## [Source material]

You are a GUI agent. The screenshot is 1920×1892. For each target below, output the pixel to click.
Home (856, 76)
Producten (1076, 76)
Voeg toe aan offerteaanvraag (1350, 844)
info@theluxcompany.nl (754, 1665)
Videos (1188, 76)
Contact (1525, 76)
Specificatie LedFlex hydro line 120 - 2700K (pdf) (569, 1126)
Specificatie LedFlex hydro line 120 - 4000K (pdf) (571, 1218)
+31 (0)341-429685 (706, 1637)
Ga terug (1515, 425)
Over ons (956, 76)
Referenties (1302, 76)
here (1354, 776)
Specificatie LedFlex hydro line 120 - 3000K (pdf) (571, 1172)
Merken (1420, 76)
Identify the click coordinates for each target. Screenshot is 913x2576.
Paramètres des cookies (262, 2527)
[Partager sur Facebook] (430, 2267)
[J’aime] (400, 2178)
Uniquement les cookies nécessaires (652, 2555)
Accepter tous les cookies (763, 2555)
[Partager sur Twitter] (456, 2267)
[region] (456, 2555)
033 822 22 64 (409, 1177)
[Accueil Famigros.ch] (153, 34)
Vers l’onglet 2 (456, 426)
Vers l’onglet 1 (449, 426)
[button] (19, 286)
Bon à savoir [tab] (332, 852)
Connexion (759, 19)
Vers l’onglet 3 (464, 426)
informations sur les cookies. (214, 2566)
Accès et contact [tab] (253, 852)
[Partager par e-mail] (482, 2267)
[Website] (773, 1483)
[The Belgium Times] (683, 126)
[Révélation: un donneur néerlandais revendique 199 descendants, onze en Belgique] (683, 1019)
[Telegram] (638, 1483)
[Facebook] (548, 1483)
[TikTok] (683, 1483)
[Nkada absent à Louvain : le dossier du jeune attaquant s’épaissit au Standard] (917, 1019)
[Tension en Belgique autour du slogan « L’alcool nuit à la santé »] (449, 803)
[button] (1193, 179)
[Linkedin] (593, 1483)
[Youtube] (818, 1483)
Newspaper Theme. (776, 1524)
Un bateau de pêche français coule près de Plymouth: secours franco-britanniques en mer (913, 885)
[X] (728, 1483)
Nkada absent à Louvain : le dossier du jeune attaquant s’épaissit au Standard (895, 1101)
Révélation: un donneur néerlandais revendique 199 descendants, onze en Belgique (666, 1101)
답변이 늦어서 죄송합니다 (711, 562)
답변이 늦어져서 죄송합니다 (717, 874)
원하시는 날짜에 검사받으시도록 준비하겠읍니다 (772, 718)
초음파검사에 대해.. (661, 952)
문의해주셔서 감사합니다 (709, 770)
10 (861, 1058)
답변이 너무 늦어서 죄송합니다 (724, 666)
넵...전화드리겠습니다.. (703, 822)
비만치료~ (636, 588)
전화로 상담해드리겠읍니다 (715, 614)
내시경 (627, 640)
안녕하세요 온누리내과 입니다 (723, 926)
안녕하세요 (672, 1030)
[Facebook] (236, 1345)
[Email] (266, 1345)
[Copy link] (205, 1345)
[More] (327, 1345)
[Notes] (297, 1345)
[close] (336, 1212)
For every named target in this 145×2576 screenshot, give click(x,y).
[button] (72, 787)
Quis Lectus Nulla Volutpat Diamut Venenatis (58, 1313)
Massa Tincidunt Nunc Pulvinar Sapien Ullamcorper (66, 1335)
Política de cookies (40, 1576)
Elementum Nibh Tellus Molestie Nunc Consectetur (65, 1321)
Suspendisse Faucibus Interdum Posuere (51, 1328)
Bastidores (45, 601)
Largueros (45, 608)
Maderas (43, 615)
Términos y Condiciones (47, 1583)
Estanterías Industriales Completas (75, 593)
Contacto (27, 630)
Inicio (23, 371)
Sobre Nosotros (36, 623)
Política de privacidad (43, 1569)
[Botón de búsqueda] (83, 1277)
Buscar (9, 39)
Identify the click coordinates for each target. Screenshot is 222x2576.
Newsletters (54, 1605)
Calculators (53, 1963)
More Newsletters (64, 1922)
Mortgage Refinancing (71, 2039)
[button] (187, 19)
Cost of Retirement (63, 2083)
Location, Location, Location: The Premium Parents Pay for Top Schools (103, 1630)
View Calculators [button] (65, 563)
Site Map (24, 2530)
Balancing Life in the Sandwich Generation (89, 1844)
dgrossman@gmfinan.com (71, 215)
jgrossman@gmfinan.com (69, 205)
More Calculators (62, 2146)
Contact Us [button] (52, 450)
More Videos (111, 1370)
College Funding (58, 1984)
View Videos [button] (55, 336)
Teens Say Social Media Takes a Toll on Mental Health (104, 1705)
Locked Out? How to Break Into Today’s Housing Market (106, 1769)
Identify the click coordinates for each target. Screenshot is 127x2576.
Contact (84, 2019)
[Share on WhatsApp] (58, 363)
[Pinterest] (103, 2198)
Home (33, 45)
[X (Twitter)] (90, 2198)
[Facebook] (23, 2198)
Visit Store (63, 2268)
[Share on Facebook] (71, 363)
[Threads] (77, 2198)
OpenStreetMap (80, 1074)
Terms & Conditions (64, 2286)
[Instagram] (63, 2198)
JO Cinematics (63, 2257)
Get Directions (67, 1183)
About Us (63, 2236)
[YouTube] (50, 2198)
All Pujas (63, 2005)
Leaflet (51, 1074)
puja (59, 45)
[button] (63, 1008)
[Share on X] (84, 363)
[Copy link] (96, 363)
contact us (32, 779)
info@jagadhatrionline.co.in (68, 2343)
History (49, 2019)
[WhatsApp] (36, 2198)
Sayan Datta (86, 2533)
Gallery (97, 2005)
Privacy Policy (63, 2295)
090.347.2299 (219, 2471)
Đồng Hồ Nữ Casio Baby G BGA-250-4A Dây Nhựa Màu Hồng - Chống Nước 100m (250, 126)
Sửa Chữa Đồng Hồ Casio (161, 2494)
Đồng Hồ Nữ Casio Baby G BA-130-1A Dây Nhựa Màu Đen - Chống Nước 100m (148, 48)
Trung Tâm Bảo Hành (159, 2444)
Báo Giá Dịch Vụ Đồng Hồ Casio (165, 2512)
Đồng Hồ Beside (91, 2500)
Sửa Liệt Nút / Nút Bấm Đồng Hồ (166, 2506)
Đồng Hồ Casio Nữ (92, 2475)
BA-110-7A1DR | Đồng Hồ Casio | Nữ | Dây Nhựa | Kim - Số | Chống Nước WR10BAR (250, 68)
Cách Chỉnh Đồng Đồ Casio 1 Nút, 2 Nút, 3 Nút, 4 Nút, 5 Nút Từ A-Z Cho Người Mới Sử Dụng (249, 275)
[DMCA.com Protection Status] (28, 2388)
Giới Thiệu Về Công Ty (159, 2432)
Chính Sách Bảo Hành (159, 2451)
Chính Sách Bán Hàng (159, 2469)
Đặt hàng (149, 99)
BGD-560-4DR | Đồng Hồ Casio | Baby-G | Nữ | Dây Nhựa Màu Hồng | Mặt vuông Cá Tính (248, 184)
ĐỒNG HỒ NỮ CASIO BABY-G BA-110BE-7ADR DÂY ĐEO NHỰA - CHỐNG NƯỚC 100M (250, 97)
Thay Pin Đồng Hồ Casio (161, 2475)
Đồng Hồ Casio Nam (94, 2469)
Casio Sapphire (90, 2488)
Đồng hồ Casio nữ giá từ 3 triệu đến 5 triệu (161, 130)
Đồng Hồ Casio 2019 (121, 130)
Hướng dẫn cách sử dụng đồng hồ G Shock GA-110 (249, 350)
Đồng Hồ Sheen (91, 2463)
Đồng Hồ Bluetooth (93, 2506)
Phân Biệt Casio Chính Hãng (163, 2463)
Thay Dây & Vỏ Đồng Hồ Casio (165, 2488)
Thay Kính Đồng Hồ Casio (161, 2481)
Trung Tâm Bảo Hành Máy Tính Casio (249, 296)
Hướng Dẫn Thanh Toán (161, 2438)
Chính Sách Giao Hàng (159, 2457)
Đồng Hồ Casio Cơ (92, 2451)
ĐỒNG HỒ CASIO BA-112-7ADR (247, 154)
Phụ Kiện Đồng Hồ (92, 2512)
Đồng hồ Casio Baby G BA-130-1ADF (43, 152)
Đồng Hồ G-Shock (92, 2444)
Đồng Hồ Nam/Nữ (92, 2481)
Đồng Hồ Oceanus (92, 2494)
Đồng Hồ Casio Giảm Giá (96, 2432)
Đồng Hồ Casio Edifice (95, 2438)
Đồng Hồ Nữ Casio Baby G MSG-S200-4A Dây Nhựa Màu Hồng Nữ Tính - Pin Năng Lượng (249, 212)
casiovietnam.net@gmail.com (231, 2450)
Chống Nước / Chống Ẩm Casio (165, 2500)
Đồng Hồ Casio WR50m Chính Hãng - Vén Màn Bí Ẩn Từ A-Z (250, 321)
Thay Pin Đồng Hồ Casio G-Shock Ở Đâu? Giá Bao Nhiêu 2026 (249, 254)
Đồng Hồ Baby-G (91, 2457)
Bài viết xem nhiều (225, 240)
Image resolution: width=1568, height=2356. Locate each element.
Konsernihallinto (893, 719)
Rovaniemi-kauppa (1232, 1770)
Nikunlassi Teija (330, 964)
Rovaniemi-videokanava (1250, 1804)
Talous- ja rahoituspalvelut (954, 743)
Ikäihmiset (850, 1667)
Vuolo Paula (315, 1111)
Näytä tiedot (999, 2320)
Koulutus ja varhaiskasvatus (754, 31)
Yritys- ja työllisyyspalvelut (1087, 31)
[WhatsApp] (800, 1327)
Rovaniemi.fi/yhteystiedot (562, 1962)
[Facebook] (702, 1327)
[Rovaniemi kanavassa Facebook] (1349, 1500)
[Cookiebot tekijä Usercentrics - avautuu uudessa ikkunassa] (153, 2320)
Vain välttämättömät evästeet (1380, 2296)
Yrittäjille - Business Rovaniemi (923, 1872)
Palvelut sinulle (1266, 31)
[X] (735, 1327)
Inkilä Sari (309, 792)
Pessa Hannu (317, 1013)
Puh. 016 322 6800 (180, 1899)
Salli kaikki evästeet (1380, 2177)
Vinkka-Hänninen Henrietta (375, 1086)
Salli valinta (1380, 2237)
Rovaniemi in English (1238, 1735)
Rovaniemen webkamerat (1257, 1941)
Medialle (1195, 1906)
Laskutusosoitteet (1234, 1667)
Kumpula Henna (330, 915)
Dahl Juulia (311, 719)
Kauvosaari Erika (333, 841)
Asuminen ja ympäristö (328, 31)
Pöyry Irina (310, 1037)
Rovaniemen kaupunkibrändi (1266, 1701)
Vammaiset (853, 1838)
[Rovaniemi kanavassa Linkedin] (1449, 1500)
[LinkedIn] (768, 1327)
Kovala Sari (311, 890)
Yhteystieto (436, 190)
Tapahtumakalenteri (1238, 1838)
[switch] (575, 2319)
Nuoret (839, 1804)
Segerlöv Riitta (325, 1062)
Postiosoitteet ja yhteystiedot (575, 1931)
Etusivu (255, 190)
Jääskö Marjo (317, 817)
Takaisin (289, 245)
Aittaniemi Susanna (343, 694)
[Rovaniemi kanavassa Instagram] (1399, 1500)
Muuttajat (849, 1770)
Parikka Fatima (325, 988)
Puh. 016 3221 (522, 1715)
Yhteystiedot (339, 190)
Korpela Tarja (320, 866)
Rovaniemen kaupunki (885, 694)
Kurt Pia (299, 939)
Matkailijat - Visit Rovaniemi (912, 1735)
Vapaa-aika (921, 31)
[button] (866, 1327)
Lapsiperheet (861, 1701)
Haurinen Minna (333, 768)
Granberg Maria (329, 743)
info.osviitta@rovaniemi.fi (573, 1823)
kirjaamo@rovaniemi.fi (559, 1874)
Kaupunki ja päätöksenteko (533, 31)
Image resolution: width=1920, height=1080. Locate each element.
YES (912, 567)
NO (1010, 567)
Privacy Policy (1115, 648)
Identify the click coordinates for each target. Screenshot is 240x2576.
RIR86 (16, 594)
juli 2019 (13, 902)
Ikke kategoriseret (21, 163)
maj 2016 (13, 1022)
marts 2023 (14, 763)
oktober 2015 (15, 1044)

## [Exercise brief]
The required output is every line above from the one with "안녕하세요 (672, 1030)" down to the one with "Balancing Life in", restated word for word, ends included.

## [Your solution]
안녕하세요 (672, 1030)
[Facebook] (236, 1345)
[Email] (266, 1345)
[Copy link] (205, 1345)
[More] (327, 1345)
[Notes] (297, 1345)
[close] (336, 1212)
For every named target in this 145×2576 screenshot, give click(x,y).
[button] (72, 787)
Quis Lectus Nulla Volutpat Diamut Venenatis (58, 1313)
Massa Tincidunt Nunc Pulvinar Sapien Ullamcorper (66, 1335)
Política de cookies (40, 1576)
Elementum Nibh Tellus Molestie Nunc Consectetur (65, 1321)
Suspendisse Faucibus Interdum Posuere (51, 1328)
Bastidores (45, 601)
Largueros (45, 608)
Maderas (43, 615)
Términos y Condiciones (47, 1583)
Estanterías Industriales Completas (75, 593)
Contacto (27, 630)
Inicio (23, 371)
Sobre Nosotros (36, 623)
Política de privacidad (43, 1569)
[Botón de búsqueda] (83, 1277)
Buscar (9, 39)
Identify the click coordinates for each target. Screenshot is 222x2576.
Newsletters (54, 1605)
Calculators (53, 1963)
More Newsletters (64, 1922)
Mortgage Refinancing (71, 2039)
[button] (187, 19)
Cost of Retirement (63, 2083)
Location, Location, Location: The Premium Parents Pay for Top Schools (103, 1630)
View Calculators [button] (65, 563)
Site Map (24, 2530)
Balancing Life in the Sandwich Generation (89, 1844)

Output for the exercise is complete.